Вдоль стен, следуя за их поворотами, — щит немного выше человеческого роста, за ним — световая аппаратура...
Гаснет свет... Тишина. Мы ждем.
И вот где-то сзади, у меня за спиной, возникает звук.
Сперва очень слабый. Он движется вокруг меня, вот им уже звенит та стена, к которой я обращен лицом.
Да, это звон. Может быть, это звенят кольца гремучих змей?..
Над нами начинаются вспышки...
Звон достигает такой силы, как будто он хочет остаться в ушах навсегда.
Вдруг он переходит в свист...
Густой звук, тяжелый, тягучий, как деготь, сотрясает воздух.
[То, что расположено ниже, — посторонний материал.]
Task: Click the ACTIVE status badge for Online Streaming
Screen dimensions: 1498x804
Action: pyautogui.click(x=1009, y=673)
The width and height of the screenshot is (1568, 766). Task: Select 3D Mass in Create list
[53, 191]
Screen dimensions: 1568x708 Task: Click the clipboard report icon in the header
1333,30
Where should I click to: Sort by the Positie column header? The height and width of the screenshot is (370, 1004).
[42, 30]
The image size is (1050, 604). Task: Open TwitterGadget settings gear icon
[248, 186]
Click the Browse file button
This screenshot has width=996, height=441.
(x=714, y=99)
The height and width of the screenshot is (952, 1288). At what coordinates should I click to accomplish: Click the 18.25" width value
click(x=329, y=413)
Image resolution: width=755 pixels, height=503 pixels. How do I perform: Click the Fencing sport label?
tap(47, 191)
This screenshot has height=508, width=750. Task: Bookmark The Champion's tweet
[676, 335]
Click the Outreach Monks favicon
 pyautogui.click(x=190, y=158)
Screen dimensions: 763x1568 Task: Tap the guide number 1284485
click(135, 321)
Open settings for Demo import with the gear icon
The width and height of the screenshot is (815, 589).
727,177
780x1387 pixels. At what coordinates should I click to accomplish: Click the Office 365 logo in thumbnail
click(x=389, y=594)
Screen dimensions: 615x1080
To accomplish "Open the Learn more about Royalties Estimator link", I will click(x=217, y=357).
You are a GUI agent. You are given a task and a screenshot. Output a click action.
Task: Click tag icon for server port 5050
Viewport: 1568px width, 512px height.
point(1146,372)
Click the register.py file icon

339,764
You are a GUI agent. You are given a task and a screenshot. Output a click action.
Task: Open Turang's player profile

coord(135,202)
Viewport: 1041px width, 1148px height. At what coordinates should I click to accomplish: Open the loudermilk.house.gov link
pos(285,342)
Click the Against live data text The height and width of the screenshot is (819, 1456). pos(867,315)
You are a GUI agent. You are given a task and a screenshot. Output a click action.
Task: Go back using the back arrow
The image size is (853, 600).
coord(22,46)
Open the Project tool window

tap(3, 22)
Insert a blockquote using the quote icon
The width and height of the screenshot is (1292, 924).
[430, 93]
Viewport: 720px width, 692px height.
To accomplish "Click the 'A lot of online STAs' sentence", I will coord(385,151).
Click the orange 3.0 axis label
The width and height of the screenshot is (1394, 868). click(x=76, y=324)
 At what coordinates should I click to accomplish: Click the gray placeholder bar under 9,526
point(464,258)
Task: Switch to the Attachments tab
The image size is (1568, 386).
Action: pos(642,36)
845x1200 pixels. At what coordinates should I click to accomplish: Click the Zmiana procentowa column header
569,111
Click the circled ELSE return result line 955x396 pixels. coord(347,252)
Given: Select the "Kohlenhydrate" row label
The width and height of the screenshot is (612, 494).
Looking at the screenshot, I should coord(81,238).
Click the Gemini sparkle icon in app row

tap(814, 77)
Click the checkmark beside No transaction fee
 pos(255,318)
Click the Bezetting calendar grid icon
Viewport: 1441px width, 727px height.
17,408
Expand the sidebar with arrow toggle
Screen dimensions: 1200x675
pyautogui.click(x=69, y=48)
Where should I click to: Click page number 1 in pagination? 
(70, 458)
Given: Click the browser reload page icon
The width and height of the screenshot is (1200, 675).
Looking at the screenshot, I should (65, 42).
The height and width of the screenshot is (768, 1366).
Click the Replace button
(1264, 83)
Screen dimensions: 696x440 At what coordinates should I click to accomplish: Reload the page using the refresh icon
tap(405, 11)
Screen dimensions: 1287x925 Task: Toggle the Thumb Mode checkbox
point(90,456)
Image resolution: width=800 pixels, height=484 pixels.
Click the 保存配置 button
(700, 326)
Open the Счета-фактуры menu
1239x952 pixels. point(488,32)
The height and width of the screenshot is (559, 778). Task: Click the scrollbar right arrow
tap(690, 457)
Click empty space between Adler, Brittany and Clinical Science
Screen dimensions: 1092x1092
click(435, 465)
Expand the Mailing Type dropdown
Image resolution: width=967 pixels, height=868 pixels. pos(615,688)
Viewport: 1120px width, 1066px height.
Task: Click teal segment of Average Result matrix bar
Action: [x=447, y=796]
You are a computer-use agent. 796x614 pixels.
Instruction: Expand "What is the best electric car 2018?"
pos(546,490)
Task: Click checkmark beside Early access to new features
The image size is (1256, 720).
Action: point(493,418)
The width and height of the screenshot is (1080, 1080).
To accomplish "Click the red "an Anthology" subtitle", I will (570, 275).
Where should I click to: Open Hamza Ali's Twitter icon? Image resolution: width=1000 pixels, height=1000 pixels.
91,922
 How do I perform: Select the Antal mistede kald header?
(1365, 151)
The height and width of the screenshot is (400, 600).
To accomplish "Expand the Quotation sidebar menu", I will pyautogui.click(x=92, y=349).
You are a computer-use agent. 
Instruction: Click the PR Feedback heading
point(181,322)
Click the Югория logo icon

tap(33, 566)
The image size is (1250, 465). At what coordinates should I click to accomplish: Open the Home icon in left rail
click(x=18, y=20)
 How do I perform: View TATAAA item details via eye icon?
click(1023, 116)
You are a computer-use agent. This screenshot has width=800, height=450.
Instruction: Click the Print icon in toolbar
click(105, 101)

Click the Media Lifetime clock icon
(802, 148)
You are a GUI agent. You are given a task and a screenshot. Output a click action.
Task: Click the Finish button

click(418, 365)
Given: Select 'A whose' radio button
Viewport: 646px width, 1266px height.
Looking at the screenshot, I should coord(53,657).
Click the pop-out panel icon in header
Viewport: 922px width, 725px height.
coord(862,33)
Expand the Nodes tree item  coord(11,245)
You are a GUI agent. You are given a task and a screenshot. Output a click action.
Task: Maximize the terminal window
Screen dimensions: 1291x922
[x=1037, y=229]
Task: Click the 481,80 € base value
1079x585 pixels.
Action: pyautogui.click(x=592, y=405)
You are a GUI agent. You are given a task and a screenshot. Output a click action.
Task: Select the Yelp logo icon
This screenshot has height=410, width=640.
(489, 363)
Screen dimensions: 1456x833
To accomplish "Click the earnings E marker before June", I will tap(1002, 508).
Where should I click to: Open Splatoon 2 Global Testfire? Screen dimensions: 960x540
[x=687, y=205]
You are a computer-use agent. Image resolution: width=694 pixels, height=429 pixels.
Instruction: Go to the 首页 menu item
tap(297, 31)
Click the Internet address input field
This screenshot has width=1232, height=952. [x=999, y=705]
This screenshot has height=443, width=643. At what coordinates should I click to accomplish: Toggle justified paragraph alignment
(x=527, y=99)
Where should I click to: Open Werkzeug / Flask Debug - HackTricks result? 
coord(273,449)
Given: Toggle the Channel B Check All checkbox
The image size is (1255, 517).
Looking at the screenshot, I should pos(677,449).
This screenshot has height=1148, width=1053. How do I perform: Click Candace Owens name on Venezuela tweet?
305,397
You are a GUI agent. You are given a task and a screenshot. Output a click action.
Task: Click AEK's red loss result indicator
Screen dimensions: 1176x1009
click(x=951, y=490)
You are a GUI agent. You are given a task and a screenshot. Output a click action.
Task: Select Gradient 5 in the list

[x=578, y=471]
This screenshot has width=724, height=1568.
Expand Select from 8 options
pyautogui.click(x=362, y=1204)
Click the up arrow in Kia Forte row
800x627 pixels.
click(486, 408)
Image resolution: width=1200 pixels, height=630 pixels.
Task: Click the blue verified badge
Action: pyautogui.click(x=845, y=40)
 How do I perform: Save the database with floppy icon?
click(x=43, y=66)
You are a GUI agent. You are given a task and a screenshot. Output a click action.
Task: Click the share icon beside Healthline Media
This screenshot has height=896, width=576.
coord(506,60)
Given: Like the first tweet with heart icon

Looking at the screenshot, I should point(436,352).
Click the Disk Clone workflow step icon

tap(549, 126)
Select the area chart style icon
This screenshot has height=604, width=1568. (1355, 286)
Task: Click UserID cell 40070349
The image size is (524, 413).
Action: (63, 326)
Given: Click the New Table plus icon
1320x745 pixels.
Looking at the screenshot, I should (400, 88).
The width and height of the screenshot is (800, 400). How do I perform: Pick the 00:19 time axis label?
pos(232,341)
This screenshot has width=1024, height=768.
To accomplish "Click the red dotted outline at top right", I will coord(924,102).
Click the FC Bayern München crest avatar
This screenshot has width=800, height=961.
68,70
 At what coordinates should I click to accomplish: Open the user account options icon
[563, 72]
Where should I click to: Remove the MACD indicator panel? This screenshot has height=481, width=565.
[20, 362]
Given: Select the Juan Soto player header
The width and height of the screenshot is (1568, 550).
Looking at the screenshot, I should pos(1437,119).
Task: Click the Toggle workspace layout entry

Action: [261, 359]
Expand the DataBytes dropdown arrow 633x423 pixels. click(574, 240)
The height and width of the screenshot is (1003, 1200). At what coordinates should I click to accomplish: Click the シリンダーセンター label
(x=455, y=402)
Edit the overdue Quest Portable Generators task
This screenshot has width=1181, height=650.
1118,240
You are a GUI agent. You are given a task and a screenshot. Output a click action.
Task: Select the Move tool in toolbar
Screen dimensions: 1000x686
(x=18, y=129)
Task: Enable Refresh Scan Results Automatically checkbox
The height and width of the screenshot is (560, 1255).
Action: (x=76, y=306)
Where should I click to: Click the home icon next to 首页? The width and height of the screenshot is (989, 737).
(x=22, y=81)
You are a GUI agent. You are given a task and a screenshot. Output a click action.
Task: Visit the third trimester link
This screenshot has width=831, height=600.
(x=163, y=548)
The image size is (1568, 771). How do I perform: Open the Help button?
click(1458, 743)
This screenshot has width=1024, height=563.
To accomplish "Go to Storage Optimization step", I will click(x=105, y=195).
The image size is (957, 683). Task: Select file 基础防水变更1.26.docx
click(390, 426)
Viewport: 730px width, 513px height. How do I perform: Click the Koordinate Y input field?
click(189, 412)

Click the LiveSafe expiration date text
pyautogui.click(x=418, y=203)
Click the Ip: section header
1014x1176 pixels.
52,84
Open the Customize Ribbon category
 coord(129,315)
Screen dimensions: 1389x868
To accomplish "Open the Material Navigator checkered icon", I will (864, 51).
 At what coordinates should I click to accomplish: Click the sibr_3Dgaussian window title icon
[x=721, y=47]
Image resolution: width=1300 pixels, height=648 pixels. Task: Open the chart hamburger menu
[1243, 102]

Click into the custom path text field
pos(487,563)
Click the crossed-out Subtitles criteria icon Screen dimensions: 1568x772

Вверху возникает изображение... Нечто геометрическое, чертежеобразное, с элементами фабричных деталей.
В звуке щелчок. Ударили по бамбуку? ..
Да, это джунгли. Бамбук...
Обезьяны.
Матадор. Шпага. Плащ.
(Все это неподвижно. Фото, а не кино.)
. . .Череп. Череп человека, вместилище мысли...
Тяжкие, глухие удары...
Мозг. Полушария мозга.
Все громче, все напряженнее: «Бумм!!! Бумм!..»
Голубой свет.
Более густой синий. Ультрамариновый свет.
Лица ученых.
Глухие удары сменяются короткими, отрывочными, острыми стукозвонами...
Наверху — головы ученых, глаза ученых, руки ученых...
Внизу ультрамариновый свет становится темным.
Выше он переходит в красный.
Еще выше — в ярко-желтый.
В этом красно-желтом свете возникает голова негра из Конго.
Потом появляется голова маори.
За нею следуют: скелеты динозавров, обезьяны, рамзесы, страшные маски, глаз петуха, глаз человека, глаз мухи, грозные статуи древних, скелет человеческой руки...
Убитые на поле, Освенцим, плачущая мать, богоматерь, Будда, ученый, рабочий, Чарли Чаплин...
Ракета уходит в небо, люди в ужасе, атомный взрыв, зловещие филины, детали машин, галактические туманности, солнце, поцелуй влюбленных, дети, Нью-Йорк — и под вой предельной силы и ужасного тембра, под грохот, который еле может выдержать слух, изображения бедствий атомной войны...»
ЧТО БУДЕТ ДАЛЬШЕ
«Электронная поэма» — вот название представления, фрагменты из которого только что описаны, — детище архитектора Корбюзье и американского композитора Эдгара Вареза. Замысел ее безграничен — показ всего о мире, человеке, истории. В хаосе фотографий, световых эффектов, рвущих слух, нарочито немузыкальных звуков авторы намеревались выразить такие эпизоды, как «Образование Земли», «Материя и дух», «Люди строят свой мир». Вышло ли? Впечатляет ли поэма?